Re: long-standing data loss bug in initial sync of logical replication - Mailing list pgsql-hackers

From Andres Freund
Subject Re: long-standing data loss bug in initial sync of logical replication
Date
Msg-id 20231118025445.crhaeeuvoe2g5dv6@awork3.anarazel.de
Whole thread Raw
In response to Re: long-standing data loss bug in initial sync of logical replication  (Andres Freund <andres@anarazel.de>)
Responses Re: long-standing data loss bug in initial sync of logical replication
List pgsql-hackers
Hi,

On 2023-11-17 17:54:43 -0800, Andres Freund wrote:
> On 2023-11-17 15:36:25 +0100, Tomas Vondra wrote:
> > Overall, this looks, walks and quacks like a cache invalidation issue,
> > likely a missing invalidation somewhere in the ALTER PUBLICATION code.

I can confirm that something is broken with invalidation handling.

To test this I just used pg_recvlogical to stdout. It's just interesting
whether something arrives, that's easy to discern even with binary output.

CREATE PUBLICATION pb;
src/bin/pg_basebackup/pg_recvlogical --plugin=pgoutput --start --slot test -d postgres -o proto_version=4 -o
publication_names=pb-o messages=true -f -
 

S1: CREATE TABLE d(data text not null);
S1: INSERT INTO d VALUES('d1');
S2: BEGIN; INSERT INTO d VALUES('d2');
S1: ALTER PUBLICATION pb ADD TABLE d;
S2: COMMIT
S2: INSERT INTO d VALUES('d3');
S1: INSERT INTO d VALUES('d4');
RL: <nothing>

Without the 'd2' insert in an in-progress transaction, pgoutput *does* react
to the ALTER PUBLICATION.

I think the problem here is insufficient locking. The ALTER PUBLICATION pb ADD
TABLE d basically modifies the catalog state of 'd', without a lock preventing
other sessions from having a valid cache entry that they could continue to
use. Due to this, decoding S2's transactions that started before S2's commit,
will populate the cache entry with the state as of the time of S1's last
action, i.e. no need to output the change.

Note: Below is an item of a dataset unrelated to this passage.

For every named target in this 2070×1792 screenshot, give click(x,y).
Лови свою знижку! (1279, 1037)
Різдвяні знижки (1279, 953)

The reason this can happen is because OpenTableList() uses
ShareUpdateExclusiveLock. That allows the ALTER PUBLICATION to happen while
there's an ongoing INSERT.

I think this isn't just a logical decoding issue. S2's cache state just after
the ALTER PUBLICATION is going to be wrong - the table is already locked,
therefore further operations on the table don't trigger cache invalidation
processing - but the catalog state *has* changed.  It's a bigger problem for
logical decoding though, as it's a bit more lazy about invalidation processing
than normal transactions, allowing the problem to persist for longer.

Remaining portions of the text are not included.